AIM OF THE TASK -
Begin at the line containing "Hakkımızda (157, 2560)" in the entries below and end at the line containing "Kampanyalar (571, 2560)"; transcribe that range exactly and nothing outside it.

INPUT MATERIAL -
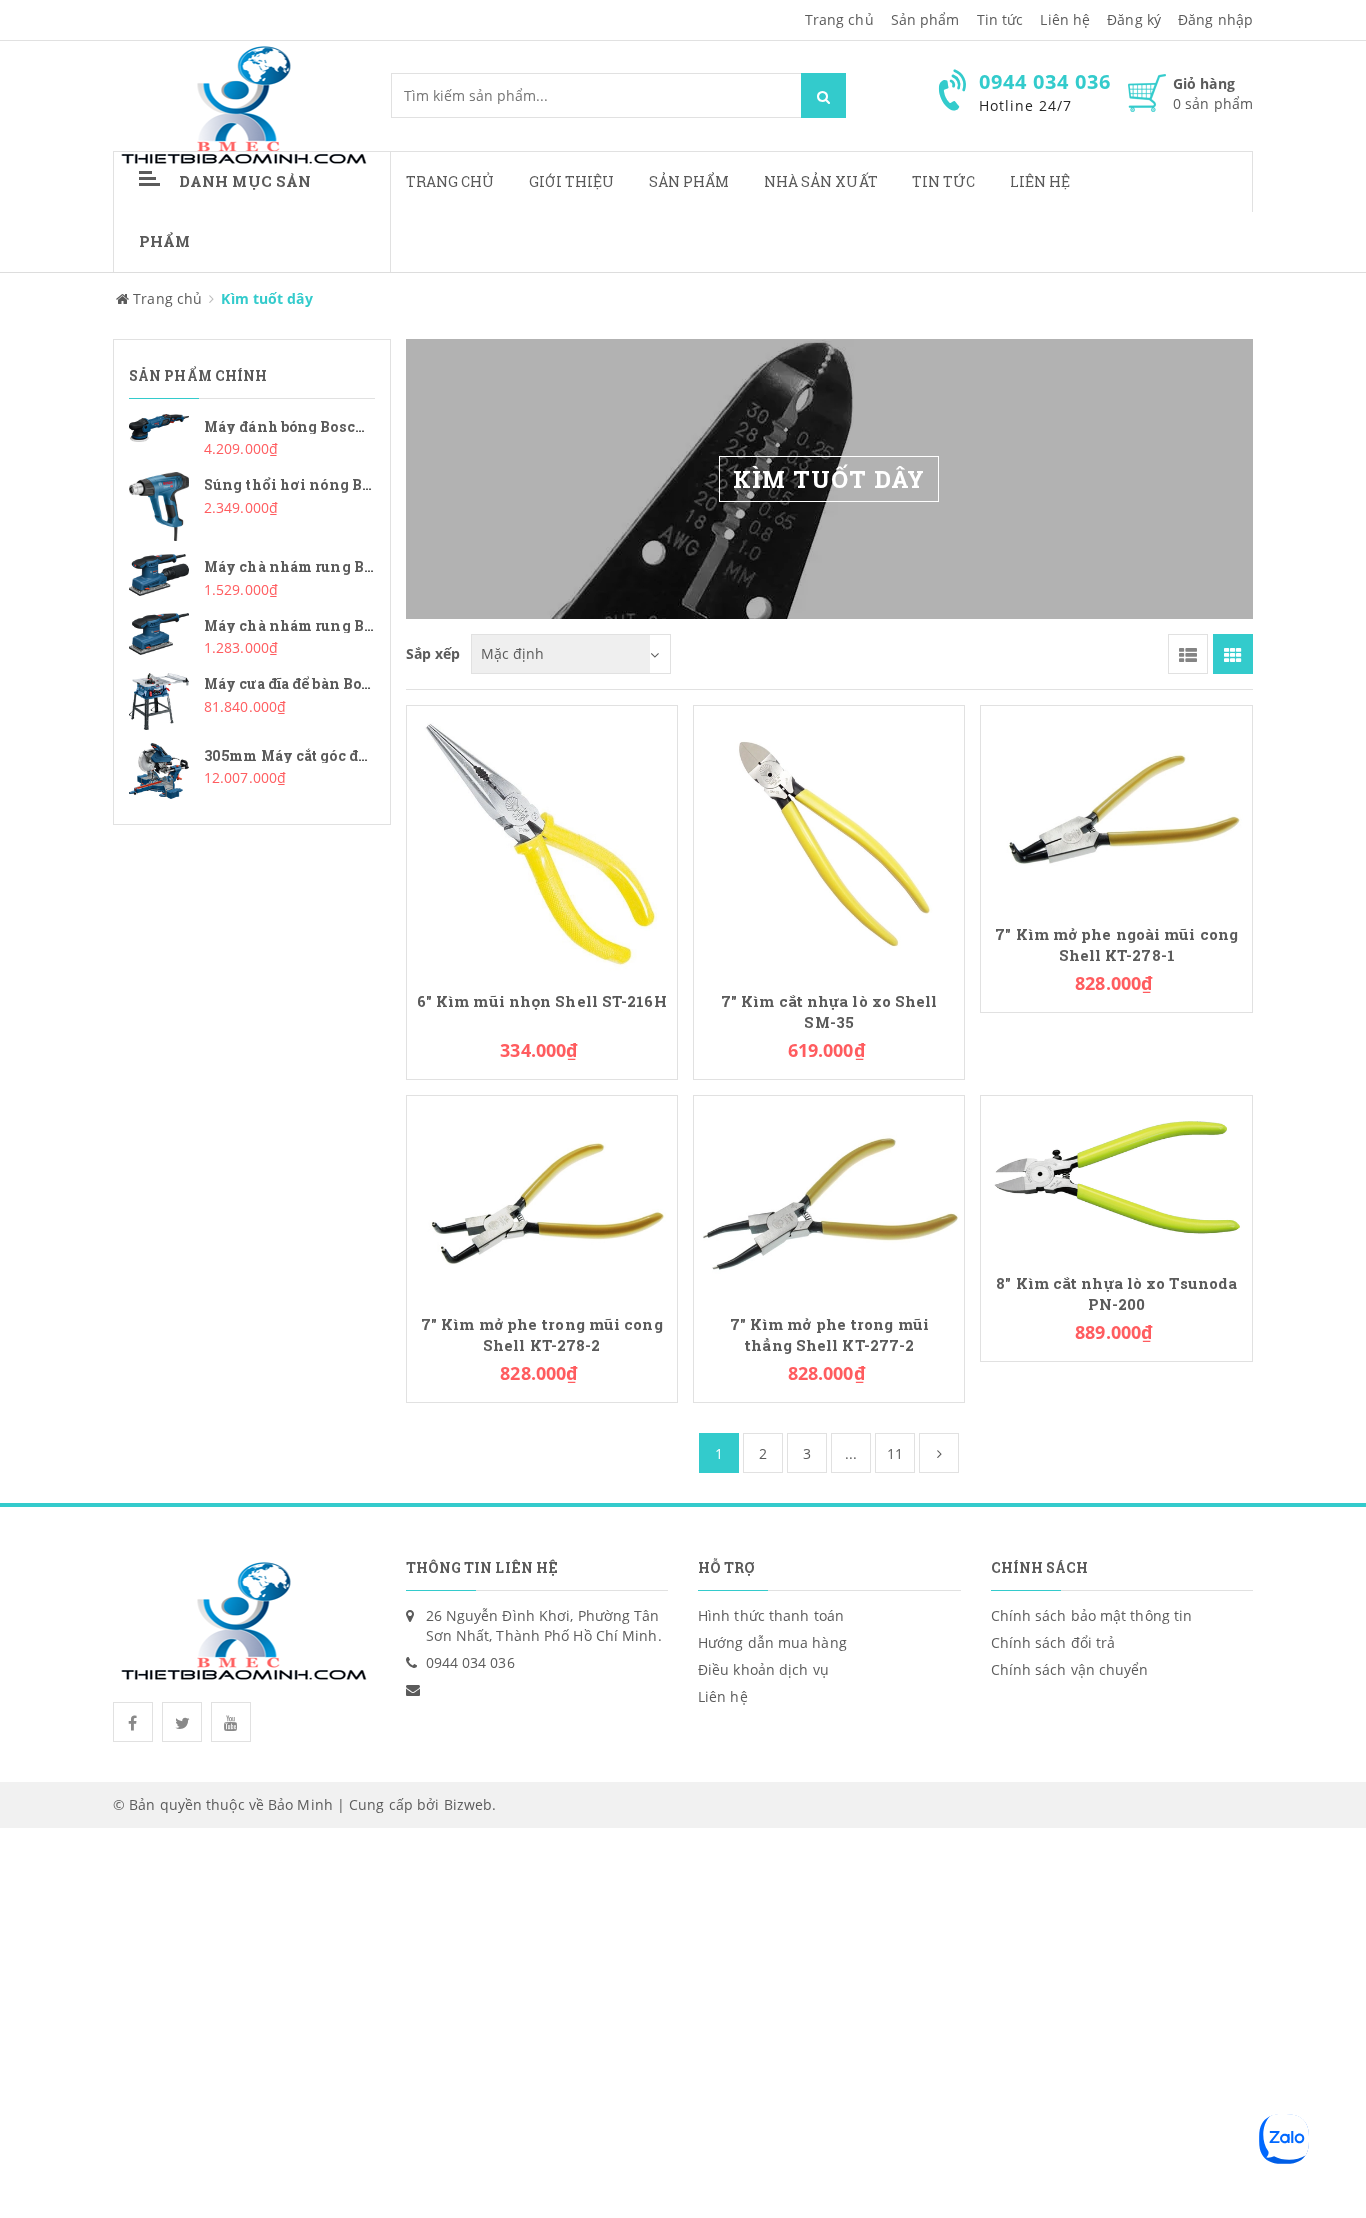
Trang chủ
...
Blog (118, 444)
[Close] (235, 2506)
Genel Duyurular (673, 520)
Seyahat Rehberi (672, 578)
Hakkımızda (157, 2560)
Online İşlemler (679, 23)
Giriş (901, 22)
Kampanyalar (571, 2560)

TASK ANSWER -
Hakkımızda (157, 2560)
Online İşlemler (679, 23)
Giriş (901, 22)
Kampanyalar (571, 2560)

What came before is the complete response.